» **PAGE**
# Overview
This workbook does the following:


1.   Import Raw Data
2.   Create a all_func_grouped DF
3.   Creates a dictionary of DFs for all the sub functions



In [None]:
# Only for Google Colab
from google.colab import drive
drive.mount('/content/drive')

In [None]:
# Necessary Imports
import numpy as np
import pandas as pd
import matplotlib.pyplot as plt
import matplotlib as mpl
import plotly.graph_objects as go
import seaborn as sns
import plotly.express as px
import datetime
plt.rcParams['figure.figsize'] = (50, 20)  # Set figure size

In [None]:
# Read in the raw data, then create a time value based on the end_timestamp
df = pd.read_csv("/content/drive/MyDrive/small_data_no_head.csv")
df['time'] = [datetime.datetime(2021,1,31) + datetime.timedelta(seconds=x) for x in df['end_timestamp']]

# Dataframe summarized
print(f"Number of Unique Applications: {len(set(df['func']))}")
df.info()
df.head()


In [None]:
# Plotting Raw Data

plt.plot(df['time'], df['duration'], 'o-')
ax = plt.gca()
ax.set_xlim([min(df['time']), max(df['time'])])
ax.set_ylim([min(df['duration']), max(df['duration'])])
plt.title('Duration Over Time (ALL APPLICATIONS)',  fontsize=40)
plt.xlabel('End Timestamp', fontsize=20)
plt.ylabel('Function Runtime Duration', fontsize=20)
plt.show()

# Preparing the all_func_grouped
Now we need to convert this format to a time series usable format

In [None]:
# We need to bin all the data

# Bin the timestamps into 10-minute intervals
df['time_bin'] = df['time'].dt.floor('10T')  # Floor the timestamps to the nearest 10 minutes

# Group by these intervals and count the number of instances
grouped = df.groupby('time_bin').size().reset_index(name='count')

# Set the intervals as the index (optional)
grouped.set_index('time_bin', inplace=True)

grouped.info()

In [None]:
# Distribution of the number of instances per bin
grouped['count'].plot(kind='hist', bins=20, title='count')
plt.gca().spines[['top', 'right',]].set_visible(False)

In [None]:
# Number of instances over time, this is what we really want to predict
grouped['count'].plot(kind='line', figsize=(8, 4), title='count')
plt.gca().spines[['top', 'right']].set_visible(False)

# Preparing func seperated data
Now we are going to prepare a dictionary of dataframes to use
where the keys are the function ids and the values are the
grouped dataframes.

» **SUPPLIED MATERIAL**
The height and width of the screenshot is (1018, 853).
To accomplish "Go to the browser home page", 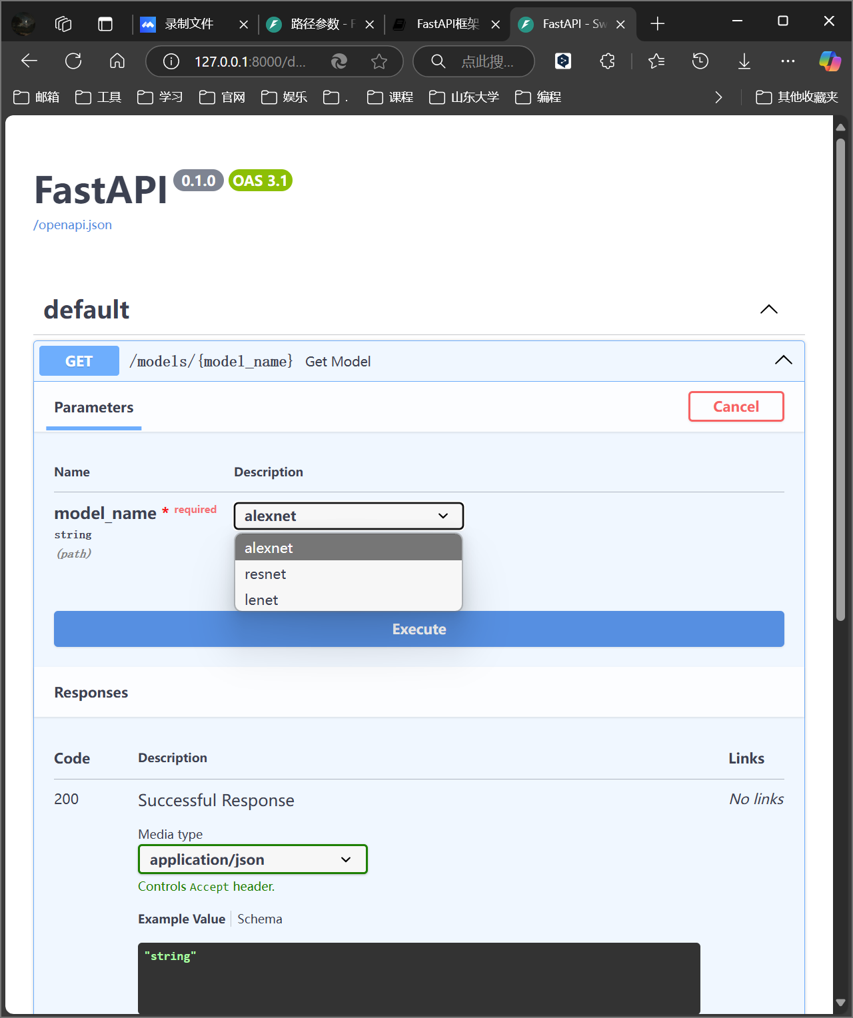I will pos(117,61).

» **JOB A**
According to the notebook, what size of interval are the timestamps binned into?
» **JOB B**
Please repeat the part of the notebook from "# Set the intervals" down to "plt.gca().spines[['top', 'right']].set_visible(False)" word for word.
Rely only on the notebook above for what follows.

» **WRITTEN RESPONSE A**
10-minute intervals.

» **WRITTEN RESPONSE B**
# Set the intervals as the index (optional)
grouped.set_index('time_bin', inplace=True)

grouped.info()

In [None]:
# Distribution of the number of instances per bin
grouped['count'].plot(kind='hist', bins=20, title='count')
plt.gca().spines[['top', 'right',]].set_visible(False)

In [None]:
# Number of instances over time, this is what we really want to predict
grouped['count'].plot(kind='line', figsize=(8, 4), title='count')
plt.gca().spines[['top', 'right']].set_visible(False)